How to Use the New ChatGPT Agent, If You Trust It

The AI agent era is here: ChatGPT is no longer just for answering your queries with a confident-sounding, often wildly incorrect response synthesized from masses of data scraped from other sources. It’ll now hook into your apps to carry out real actions for you: booking tickets, looking up prices, checking your calendar, creating slideshows, and much more.

This new service is called ChatGPT Agent, and it essentially gives the AI bot its own virtual computer inside your conversations. OpenAI tells us to expect a bot “fluidly shifting between reasoning and action to handle complex workflows from start to finish, all based on your instructions”—which sounds ambitious and perhaps a little scary.

If you’re on any of the paid plans that ChatGPT offers (starting from $20 a month), then you can try out the Agent now, so I thought I’d put it to the test on a couple of made-up projects (I’m not quite ready to trust it with anything real just yet). You’re able to launch ChatGPT Agent in the web app by clicking the + (plus) button to the left of the prompt box and picking Agent mode.

How Agent mode works

Nothing too dramatic happens when you go into Agent mode: You’re simply asked to describe the task you want ChatGPT to carry out. There aren’t any guidelines about your prompt. You do get some suggestions on screen, from getting ChatGPT to summarize the news, to having it order groceries.
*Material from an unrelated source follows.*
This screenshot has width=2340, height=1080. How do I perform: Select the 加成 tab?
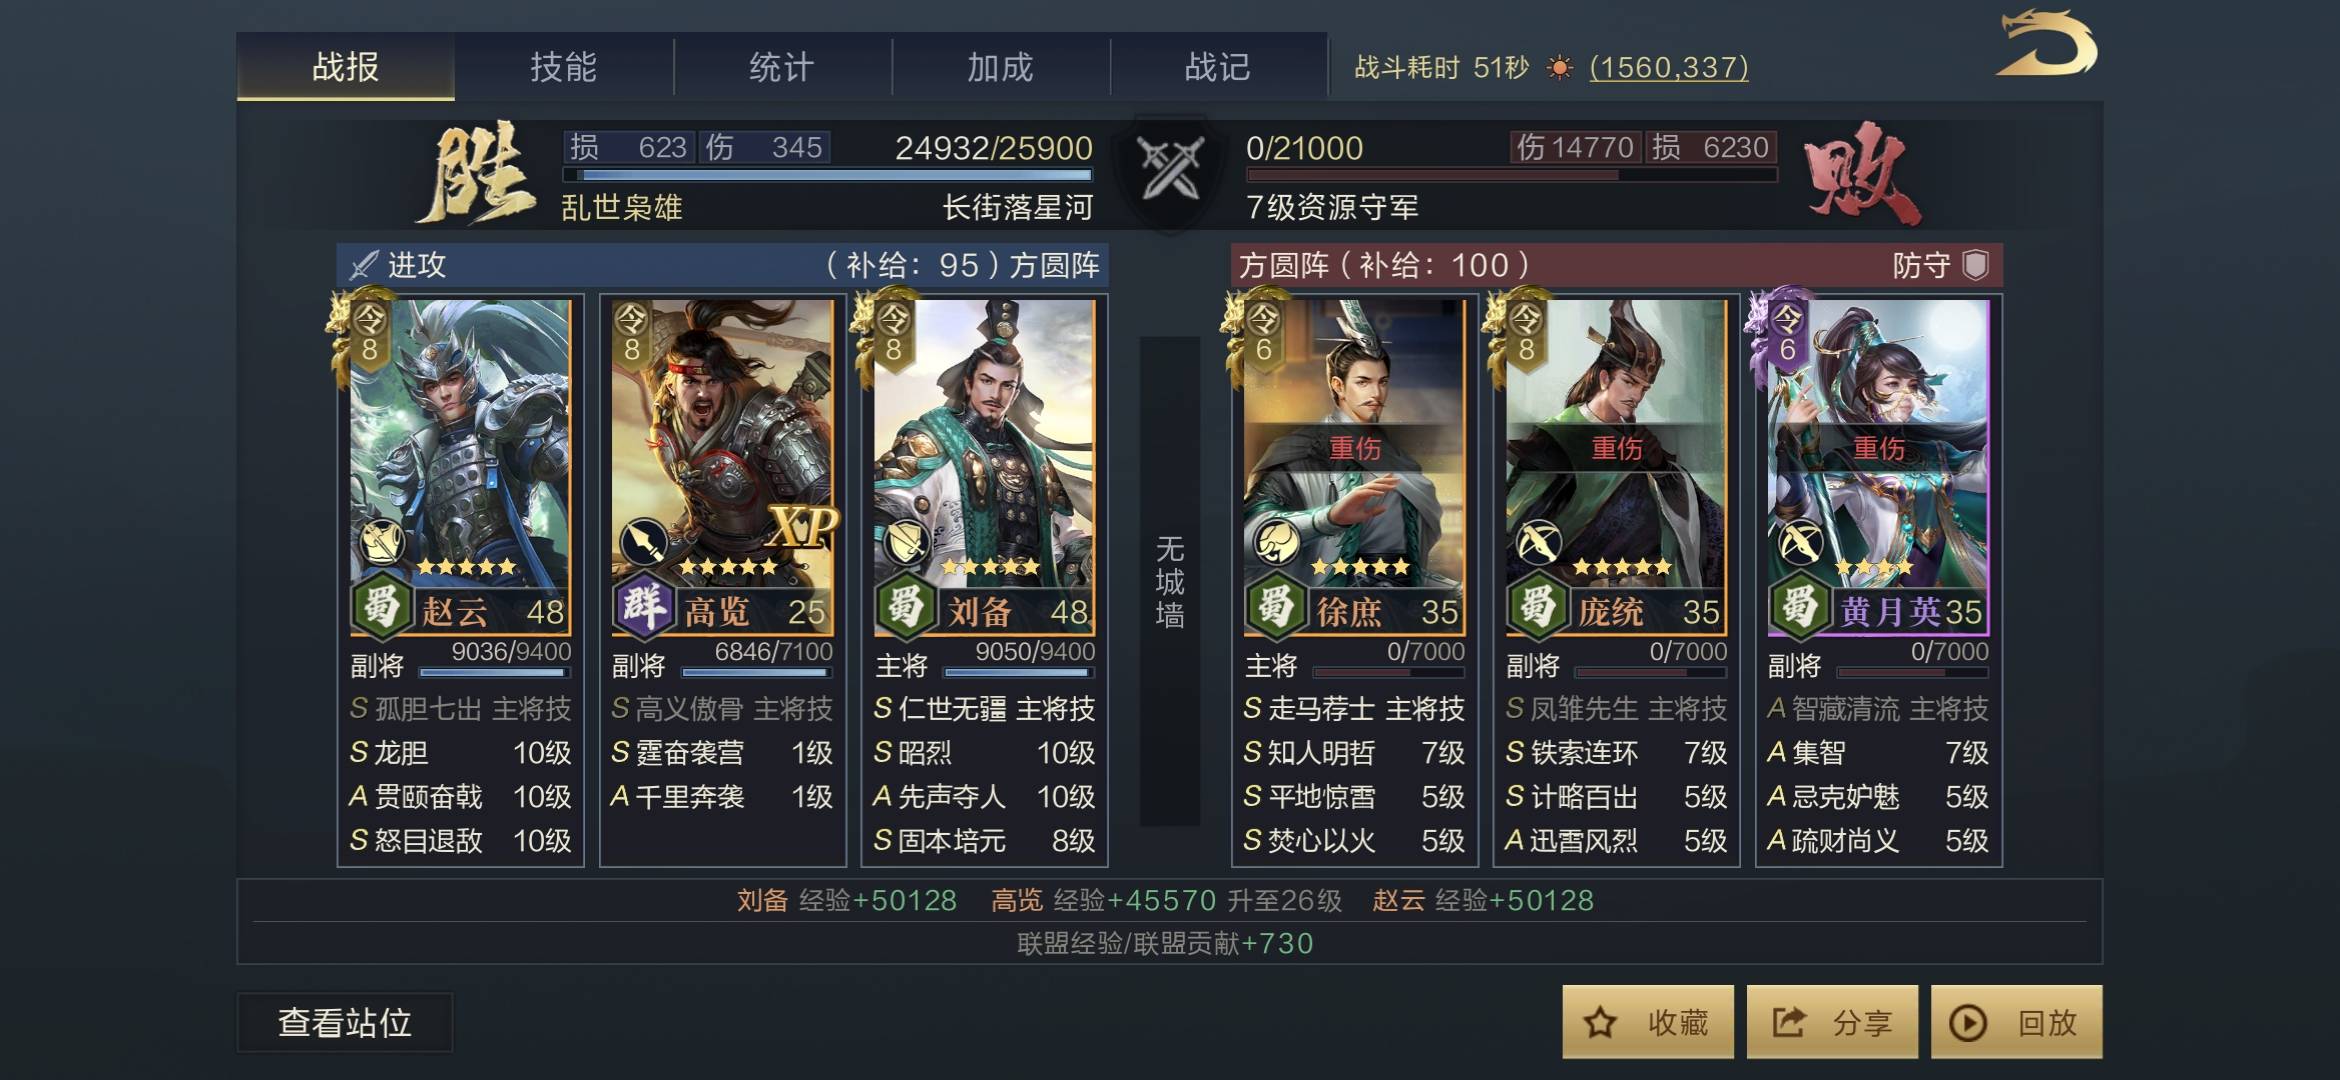(1000, 67)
Once you’ve decided what you want ChatGPT to do, it may ask you follow-up questions for clarity, and the interface isn’t that much different from a regular conversation with the AI bot. What is different is an embedded window that gives you a general idea of what ChatGPT is doing on its own virtual computer.

You can jump in and take control whenever you want.
Credit: Lifehacker

It’s not a direct live feed, but ChatGPT will tell you what it’s doing and throw up some graphics to represent each action. At any point you can scroll backwards through the feed, or take control of ChatGPT’s computer—at which point you will see exactly what ChatGPT is doing, as if you were connecting to another PC remotely.

You can also switch to what’s called an activity mode, where you just get a scrolling text feed of the steps ChatGPT is taking, without the visuals. There’s also the option to stop the Agent at any point, if you feel it’s getting off track or doing something you don’t want it to do. It only takes a couple of clicks.

The Agent presents its results in the normal ChatGPT format.
Credit: Lifehacker

When ChatGPT Agent has finished doing everything you asked it to do, you’ll be given a summary and report. You’ll also get a list of sources at the bottom of the final response, as is the norm for ChatGPT conversations, and there’s the option of asking follow-up questions, if needed.

On the whole, the Agent works well, though it can take its time: Like the Deep Research tool, you’ll probably want to set this up and then do something else for a while. That means you can’t watch and check every step that ChatGPT takes, so you’re going to have to decide how much you trust it.

How my ChatGPT Agent experiment went

The first task I asked ChatGPT to do was plan a birthday party for me: I told it the age I am, what kind of party I wanted (a quiet, low-key affair), the kind of space I wanted (a small room next to a bar), and the potential dates I was considering. I also asked the AI to come up with some invites.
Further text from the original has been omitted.